В политике все — хаос и раздор, все полно неразрешимых коллизий, все раздроблено и нет ничего цельного, ибо там человечество делится на враждующие между собой народы, а народы разорваны на враждующие между собой классы и партии. Там разорвана и самая душа народа, как и душа человека: она не в состоянии найти своего единства в борьбе противоположных стремлений. Тут самый опытный взгляд рискует ошибиться и принять за откровение божественного кощунственную на него пародию. Только на высших вершинах религиозного вдохновения открывается единство и целость народного дух. Там все едино и целостно, — и народ, и человечество, и вся тварь поднебесная. В видениях наших духовидцев, нашедших себе художественное выражение в русской иконописи, все собрано в единый мирообъемлющий храм вокруг Христа и Богородицы. Там найдем мы и единый, целостный образ России. Ее нельзя оторвать от этого видения. С тех пор, как она приняла христианство, она не переставала сознавать и чувствовать себя нераздельной частью этого вселенского храмового целого. В худшие времена татарщины она не переставала видеть этот храм, — в котором все объединены, и любовь изливается на всякое дыхание, — как конечную цель своего странствования. И, озаренные этим видением, ее подвижники и учители, ее святые, ее художники и философы находили слова любви для всех народов и для всей твари.

|---|

- [Задания]:
• a. Ответьте по тексту о духовном единстве на три вопроса:
(i) На что, по словам текста, в политике делится человечество?
(ii) В чем нашли художественное выражение видения духовидцев?
(iii) Что Россия в худшие времена татарщины видела как конечную цель своего странствования?
• b. Продолжите текст о духовном единстве, начав сразу после его последнего предложения.

|---|

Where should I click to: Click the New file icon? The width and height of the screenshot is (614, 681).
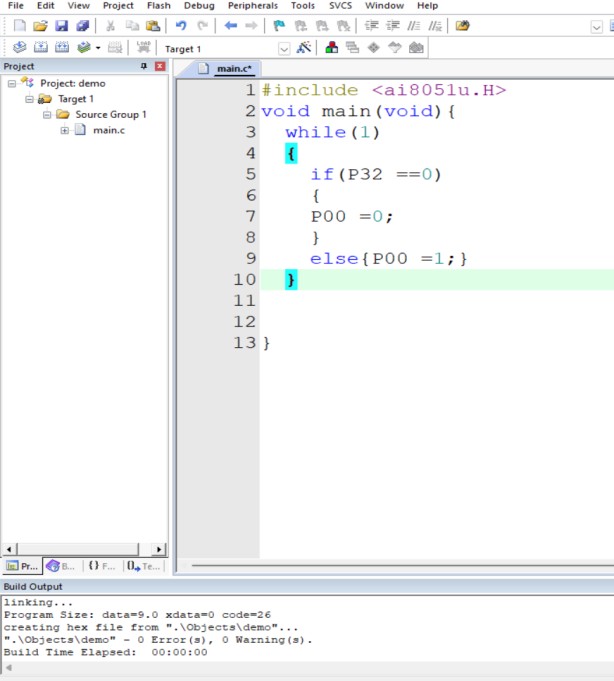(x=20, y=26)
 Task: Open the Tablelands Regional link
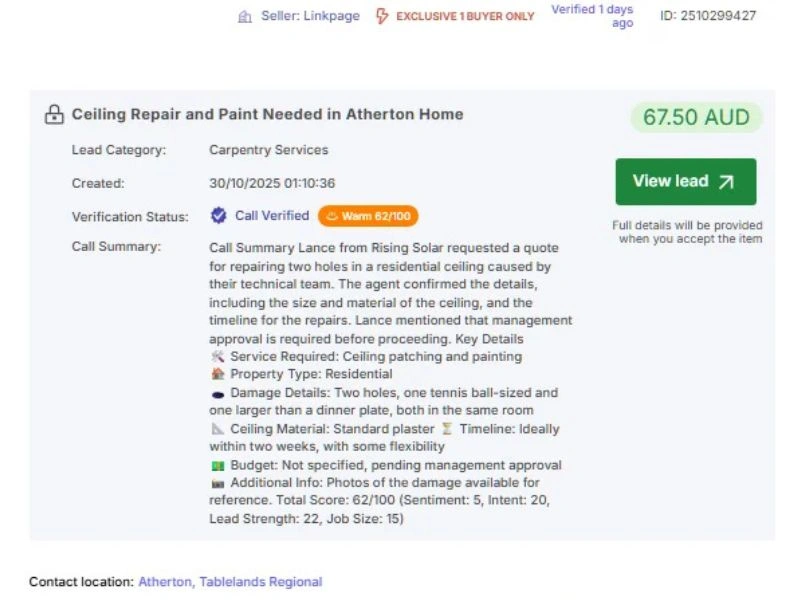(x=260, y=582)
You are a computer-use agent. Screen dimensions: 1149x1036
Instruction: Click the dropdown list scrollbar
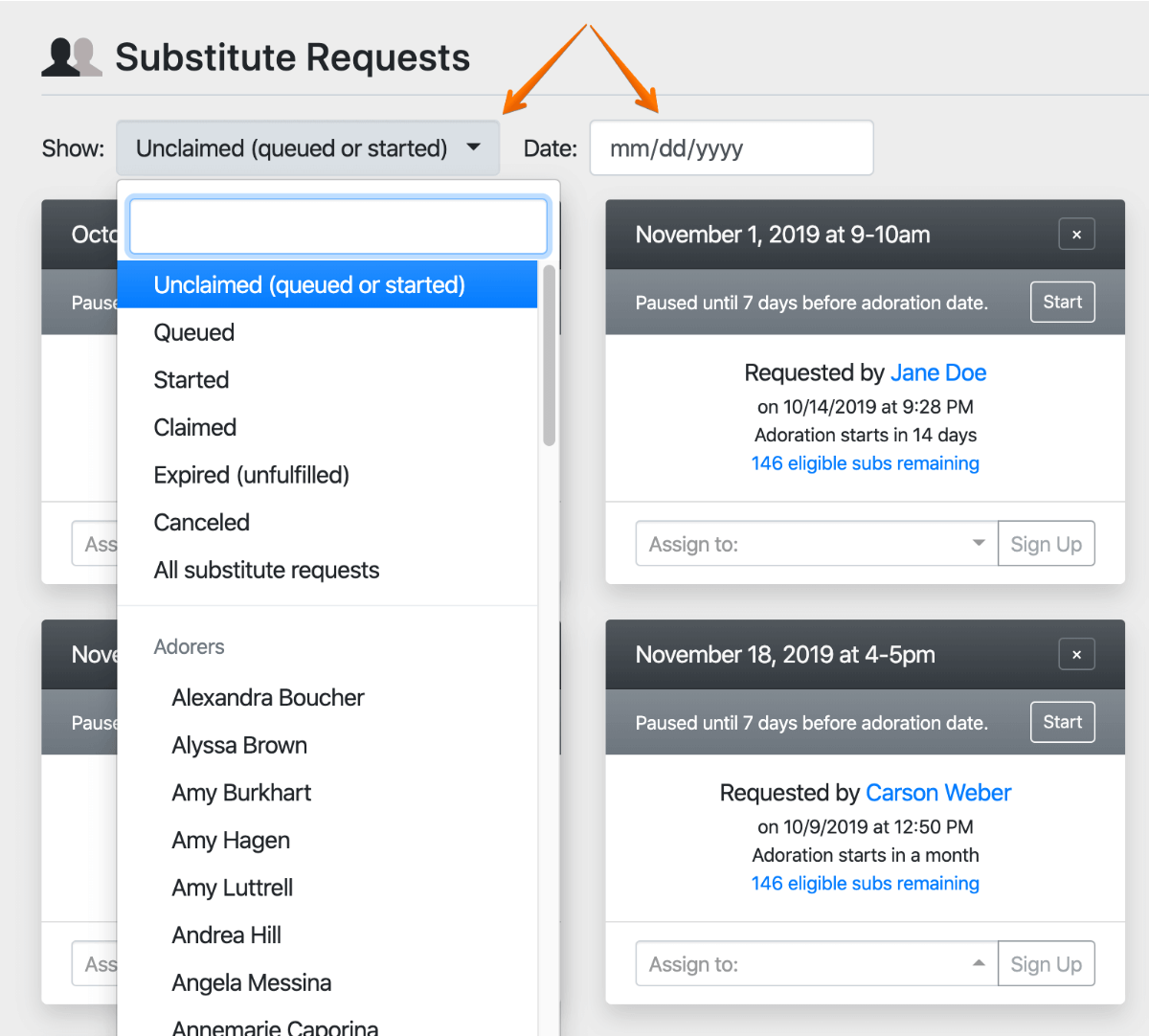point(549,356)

|---|

- [Ответы]:
• a.
(i) На враждующие между собой народы.
(ii) В русской иконописи.
(iii) Вселенский храм, в котором все объединены и любовь изливается на всякое дыхание.

• b.
В этих словах и заключается ответ на искушения политического эроса. Он должен быть побежден тем высшим подъемом любви, который вызывает к себе одухотворенный, прославленный образ России и сросшееся с этим образом видение мирообъемлющего храма. Нам говорят — «любите прежде всего ваш народ». Хорошо, но у моего народа есть большая, чем сам он, жемчужина, которая составляет высшую ценность его жизни. Как же я буду любить его отдельно от этой жемчужины? Народ мой на высших ступенях своего религиозного творчества сознавал себя строителем и вместе — живым камнем великого и нерукотворенного строения, в котором для всякого народа, как и для всякой души живой, есть уготованная обитель, есть свой престол и венец. Неужели же отказаться от этого величайшего дела народного, от этой красы и смысла нашего народного творчества — значит показать любовь к народу? Или, быть может, мне скажут, что я должен оставить этот светлый религиозный идеал для частного, домашнего употребления, а в жизни общественной руководствоваться иными началами? Так могут рассуждать исповедники известного афоризма Religion ist Privatsache, ходячего среди немецкой социал-демокра­тии. — Но сделать религию «частным делом» каждого, значит просто ее уничтожить, ибо Бог домашний уже не есть Бог. Кто верит в Бога, тот хочет осуществлять его во всей жизни; но тогда наш жизненный идеал — не рассыпанная храмина, а человечество, собранное в Боге.

Предвижу ходячее возражение, что такой идеал бесконечно далек от политики и не может иметь к ней никакого применения. На это я отвечу, что сверхполитическое не есть аполитическое. Если религиозный идеал и религиозный смысл жизни не может быть осуществлен средствами политики, то все-таки политика должна быть ему так или иначе подчинена. Она должна так или иначе к нему готовить. Если ей не под силу осуществить на земле божеское царство, это не значит, что она должна осуществлять в жизни людей царство бесовское. Она должна по меньшей мере противодействовать этому последнему. И тот политик, который отдает все свои силы разрешению этой доступной государству задачи, должен по справедливости и по совести считаться сотрудником той высшей силы, которая строит на небе и на земле нерукотворный дом Божий.

В великие минуты нашей истории перед Россией носится этот идеал мирообъемлющего храма, вдохновляя ее на великие подвиги и дела. В дни настоящей мировой войны мы видели его действие.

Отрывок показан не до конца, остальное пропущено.